**Task objective**
Turn the material below into a numbered list, leaving out the blank lines.

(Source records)
****************************************
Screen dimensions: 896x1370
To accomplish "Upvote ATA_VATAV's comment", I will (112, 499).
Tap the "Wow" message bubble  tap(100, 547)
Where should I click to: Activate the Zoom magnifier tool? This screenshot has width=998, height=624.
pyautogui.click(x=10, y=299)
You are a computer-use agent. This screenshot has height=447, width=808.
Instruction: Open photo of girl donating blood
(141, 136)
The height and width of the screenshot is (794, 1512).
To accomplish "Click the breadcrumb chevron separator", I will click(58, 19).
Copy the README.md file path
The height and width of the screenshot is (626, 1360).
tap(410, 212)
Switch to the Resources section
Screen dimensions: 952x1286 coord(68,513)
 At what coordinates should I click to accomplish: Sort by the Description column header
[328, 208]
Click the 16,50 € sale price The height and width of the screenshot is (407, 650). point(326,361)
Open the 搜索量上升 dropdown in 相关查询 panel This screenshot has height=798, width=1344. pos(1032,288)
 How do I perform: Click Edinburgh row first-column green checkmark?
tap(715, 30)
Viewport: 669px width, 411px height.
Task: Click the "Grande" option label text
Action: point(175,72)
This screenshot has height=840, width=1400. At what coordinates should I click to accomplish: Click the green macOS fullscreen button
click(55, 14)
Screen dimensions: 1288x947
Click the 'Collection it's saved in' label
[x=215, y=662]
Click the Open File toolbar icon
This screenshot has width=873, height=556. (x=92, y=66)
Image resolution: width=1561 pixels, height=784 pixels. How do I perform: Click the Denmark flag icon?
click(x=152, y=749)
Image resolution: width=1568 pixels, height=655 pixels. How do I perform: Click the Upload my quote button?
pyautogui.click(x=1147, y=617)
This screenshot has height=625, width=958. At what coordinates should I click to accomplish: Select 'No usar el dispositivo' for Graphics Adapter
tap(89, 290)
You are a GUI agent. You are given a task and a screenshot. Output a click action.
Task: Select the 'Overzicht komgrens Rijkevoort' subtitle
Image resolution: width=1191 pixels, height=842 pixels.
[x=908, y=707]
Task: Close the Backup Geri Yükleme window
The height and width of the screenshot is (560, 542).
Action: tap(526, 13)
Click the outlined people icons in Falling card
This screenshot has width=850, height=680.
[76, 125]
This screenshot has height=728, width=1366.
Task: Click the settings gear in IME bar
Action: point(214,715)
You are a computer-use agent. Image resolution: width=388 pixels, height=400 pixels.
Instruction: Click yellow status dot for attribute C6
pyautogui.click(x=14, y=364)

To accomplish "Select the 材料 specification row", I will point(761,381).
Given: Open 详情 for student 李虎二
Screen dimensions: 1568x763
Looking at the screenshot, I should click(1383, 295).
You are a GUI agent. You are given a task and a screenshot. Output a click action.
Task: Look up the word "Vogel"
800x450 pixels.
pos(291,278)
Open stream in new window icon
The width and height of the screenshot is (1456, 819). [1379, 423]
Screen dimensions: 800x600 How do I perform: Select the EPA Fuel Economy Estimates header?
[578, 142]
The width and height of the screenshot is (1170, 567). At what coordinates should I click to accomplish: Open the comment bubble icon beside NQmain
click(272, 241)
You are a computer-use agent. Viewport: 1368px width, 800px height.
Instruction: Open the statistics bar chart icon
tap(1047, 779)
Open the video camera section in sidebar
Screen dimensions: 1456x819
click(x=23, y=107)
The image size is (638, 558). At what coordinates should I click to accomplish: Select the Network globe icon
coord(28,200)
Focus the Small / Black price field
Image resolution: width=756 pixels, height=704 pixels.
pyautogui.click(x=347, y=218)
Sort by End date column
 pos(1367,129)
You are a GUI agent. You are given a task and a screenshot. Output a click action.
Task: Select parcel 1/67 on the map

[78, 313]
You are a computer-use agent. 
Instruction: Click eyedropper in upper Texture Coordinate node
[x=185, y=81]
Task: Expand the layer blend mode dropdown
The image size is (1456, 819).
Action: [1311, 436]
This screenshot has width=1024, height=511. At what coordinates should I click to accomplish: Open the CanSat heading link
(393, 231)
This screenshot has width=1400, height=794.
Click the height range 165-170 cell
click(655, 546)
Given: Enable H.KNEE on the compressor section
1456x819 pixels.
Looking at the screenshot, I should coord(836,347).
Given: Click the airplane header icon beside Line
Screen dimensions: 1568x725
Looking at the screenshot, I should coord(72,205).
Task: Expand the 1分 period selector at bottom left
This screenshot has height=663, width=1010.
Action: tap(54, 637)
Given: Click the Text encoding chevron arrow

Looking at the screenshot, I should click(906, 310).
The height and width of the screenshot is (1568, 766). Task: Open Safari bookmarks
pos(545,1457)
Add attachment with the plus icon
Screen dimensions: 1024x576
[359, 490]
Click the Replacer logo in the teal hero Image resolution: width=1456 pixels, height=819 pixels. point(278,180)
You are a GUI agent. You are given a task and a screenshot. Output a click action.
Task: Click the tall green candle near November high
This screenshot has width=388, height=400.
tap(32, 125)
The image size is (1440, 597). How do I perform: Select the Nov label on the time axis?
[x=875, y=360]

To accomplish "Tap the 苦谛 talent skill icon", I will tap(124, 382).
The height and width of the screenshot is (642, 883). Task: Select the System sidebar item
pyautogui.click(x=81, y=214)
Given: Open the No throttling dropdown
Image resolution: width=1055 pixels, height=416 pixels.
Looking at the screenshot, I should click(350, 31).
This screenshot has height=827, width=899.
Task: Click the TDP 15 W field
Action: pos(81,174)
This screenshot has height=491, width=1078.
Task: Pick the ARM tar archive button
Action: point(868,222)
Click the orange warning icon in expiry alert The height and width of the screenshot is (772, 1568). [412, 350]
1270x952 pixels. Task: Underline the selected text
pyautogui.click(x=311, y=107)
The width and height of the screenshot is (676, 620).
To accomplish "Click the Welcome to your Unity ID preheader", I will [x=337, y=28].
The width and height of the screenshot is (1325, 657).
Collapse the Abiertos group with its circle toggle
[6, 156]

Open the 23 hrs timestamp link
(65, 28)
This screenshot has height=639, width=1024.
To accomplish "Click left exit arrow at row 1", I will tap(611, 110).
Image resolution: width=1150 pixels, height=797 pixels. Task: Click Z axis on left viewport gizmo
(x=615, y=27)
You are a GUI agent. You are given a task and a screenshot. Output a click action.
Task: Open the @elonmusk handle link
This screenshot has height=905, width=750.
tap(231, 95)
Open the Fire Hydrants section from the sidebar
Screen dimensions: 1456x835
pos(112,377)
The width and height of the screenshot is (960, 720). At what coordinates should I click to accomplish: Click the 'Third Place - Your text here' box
****************************************
**Written response**
1. Screen dimensions: 896x1370
2. To accomplish "Upvote ATA_VATAV's comment", I will (112, 499).
3. Tap the "Wow" message bubble  tap(100, 547)
4. Where should I click to: Activate the Zoom magnifier tool? This screenshot has width=998, height=624.
5. pyautogui.click(x=10, y=299)
6. You are a computer-use agent. This screenshot has height=447, width=808.
7. Instruction: Open photo of girl donating blood
8. (141, 136)
9. The height and width of the screenshot is (794, 1512).
10. To accomplish "Click the breadcrumb chevron separator", I will click(58, 19).
11. Copy the README.md file path
12. The height and width of the screenshot is (626, 1360).
13. tap(410, 212)
14. Switch to the Resources section
15. Screen dimensions: 952x1286 coord(68,513)
16.  At what coordinates should I click to accomplish: Sort by the Description column header
17. [328, 208]
18. Click the 16,50 € sale price The height and width of the screenshot is (407, 650). point(326,361)
19. Open the 搜索量上升 dropdown in 相关查询 panel This screenshot has height=798, width=1344. pos(1032,288)
20.  How do I perform: Click Edinburgh row first-column green checkmark?
21. tap(715, 30)
22. Viewport: 669px width, 411px height.
23. Task: Click the "Grande" option label text
24. Action: point(175,72)
25. This screenshot has height=840, width=1400. At what coordinates should I click to accomplish: Click the green macOS fullscreen button
26. click(55, 14)
27. Screen dimensions: 1288x947
28. Click the 'Collection it's saved in' label
29. [x=215, y=662]
30. Click the Open File toolbar icon
31. This screenshot has width=873, height=556. (x=92, y=66)
32. Image resolution: width=1561 pixels, height=784 pixels. How do I perform: Click the Denmark flag icon?
33. click(x=152, y=749)
34. Image resolution: width=1568 pixels, height=655 pixels. How do I perform: Click the Upload my quote button?
35. pyautogui.click(x=1147, y=617)
36. This screenshot has height=625, width=958. At what coordinates should I click to accomplish: Select 'No usar el dispositivo' for Graphics Adapter
37. tap(89, 290)
38. You are a GUI agent. You are given a task and a screenshot. Output a click action.
39. Task: Select the 'Overzicht komgrens Rijkevoort' subtitle
40. Image resolution: width=1191 pixels, height=842 pixels.
41. [x=908, y=707]
42. Task: Close the Backup Geri Yükleme window
43. The height and width of the screenshot is (560, 542).
44. Action: tap(526, 13)
45. Click the outlined people icons in Falling card
46. This screenshot has width=850, height=680.
47. [76, 125]
48. This screenshot has height=728, width=1366.
49. Task: Click the settings gear in IME bar
50. Action: point(214,715)
51. You are a computer-use agent. Image resolution: width=388 pixels, height=400 pixels.
52. Instruction: Click yellow status dot for attribute C6
53. pyautogui.click(x=14, y=364)
54. To accomplish "Select the 材料 specification row", I will point(761,381).
55. Given: Open 详情 for student 李虎二
56. Screen dimensions: 1568x763
57. Looking at the screenshot, I should click(1383, 295).
58. You are a GUI agent. You are given a task and a screenshot. Output a click action.
59. Task: Look up the word "Vogel"
60. 800x450 pixels.
61. pos(291,278)
62. Open stream in new window icon
63. The width and height of the screenshot is (1456, 819). [1379, 423]
64. Screen dimensions: 800x600 How do I perform: Select the EPA Fuel Economy Estimates header?
65. [578, 142]
66. The width and height of the screenshot is (1170, 567). At what coordinates should I click to accomplish: Open the comment bubble icon beside NQmain
67. click(272, 241)
68. You are a computer-use agent. Viewport: 1368px width, 800px height.
69. Instruction: Open the statistics bar chart icon
70. tap(1047, 779)
71. Open the video camera section in sidebar
72. Screen dimensions: 1456x819
73. click(x=23, y=107)
74. The image size is (638, 558). At what coordinates should I click to accomplish: Select the Network globe icon
75. coord(28,200)
76. Focus the Small / Black price field
77. Image resolution: width=756 pixels, height=704 pixels.
78. pyautogui.click(x=347, y=218)
79. Sort by End date column
80.  pos(1367,129)
81. You are a GUI agent. You are given a task and a screenshot. Output a click action.
82. Task: Select parcel 1/67 on the map
83. [78, 313]
84. You are a computer-use agent. 
85. Instruction: Click eyedropper in upper Texture Coordinate node
86. [x=185, y=81]
87. Task: Expand the layer blend mode dropdown
88. The image size is (1456, 819).
89. Action: [1311, 436]
90. This screenshot has width=1024, height=511. At what coordinates should I click to accomplish: Open the CanSat heading link
91. (393, 231)
92. This screenshot has width=1400, height=794.
93. Click the height range 165-170 cell
94. click(655, 546)
95. Given: Enable H.KNEE on the compressor section
96. 1456x819 pixels.
97. Looking at the screenshot, I should coord(836,347).
98. Given: Click the airplane header icon beside Line
99. Screen dimensions: 1568x725
100. Looking at the screenshot, I should coord(72,205).
101. Task: Expand the 1分 period selector at bottom left
102. This screenshot has height=663, width=1010.
103. Action: tap(54, 637)
104. Given: Click the Text encoding chevron arrow
105. Looking at the screenshot, I should click(906, 310).
106. The height and width of the screenshot is (1568, 766). Task: Open Safari bookmarks
107. pos(545,1457)
108. Add attachment with the plus icon
109. Screen dimensions: 1024x576
110. [359, 490]
111. Click the Replacer logo in the teal hero Image resolution: width=1456 pixels, height=819 pixels. point(278,180)
112. You are a GUI agent. You are given a task and a screenshot. Output a click action.
113. Task: Click the tall green candle near November high
114. This screenshot has width=388, height=400.
115. tap(32, 125)
116. The image size is (1440, 597). How do I perform: Select the Nov label on the time axis?
117. [x=875, y=360]
118. To accomplish "Tap the 苦谛 talent skill icon", I will tap(124, 382).
119. The height and width of the screenshot is (642, 883). Task: Select the System sidebar item
120. pyautogui.click(x=81, y=214)
121. Given: Open the No throttling dropdown
122. Image resolution: width=1055 pixels, height=416 pixels.
123. Looking at the screenshot, I should click(350, 31).
124. This screenshot has height=827, width=899.
125. Task: Click the TDP 15 W field
126. Action: pos(81,174)
127. This screenshot has height=491, width=1078.
128. Task: Pick the ARM tar archive button
129. Action: point(868,222)
130. Click the orange warning icon in expiry alert The height and width of the screenshot is (772, 1568). [412, 350]
131. 1270x952 pixels. Task: Underline the selected text
132. pyautogui.click(x=311, y=107)
133. The width and height of the screenshot is (676, 620).
134. To accomplish "Click the Welcome to your Unity ID preheader", I will [x=337, y=28].
135. The width and height of the screenshot is (1325, 657).
136. Collapse the Abiertos group with its circle toggle
137. [6, 156]
138. Open the 23 hrs timestamp link
139. (65, 28)
140. This screenshot has height=639, width=1024.
141. To accomplish "Click left exit arrow at row 1", I will tap(611, 110).
142. Image resolution: width=1150 pixels, height=797 pixels. Task: Click Z axis on left viewport gizmo
143. (x=615, y=27)
144. You are a GUI agent. You are given a task and a screenshot. Output a click action.
145. Task: Open the @elonmusk handle link
146. This screenshot has height=905, width=750.
147. tap(231, 95)
148. Open the Fire Hydrants section from the sidebar
149. Screen dimensions: 1456x835
150. pos(112,377)
151. The width and height of the screenshot is (960, 720). At what coordinates should I click to accomplish: Click the 'Third Place - Your text here' box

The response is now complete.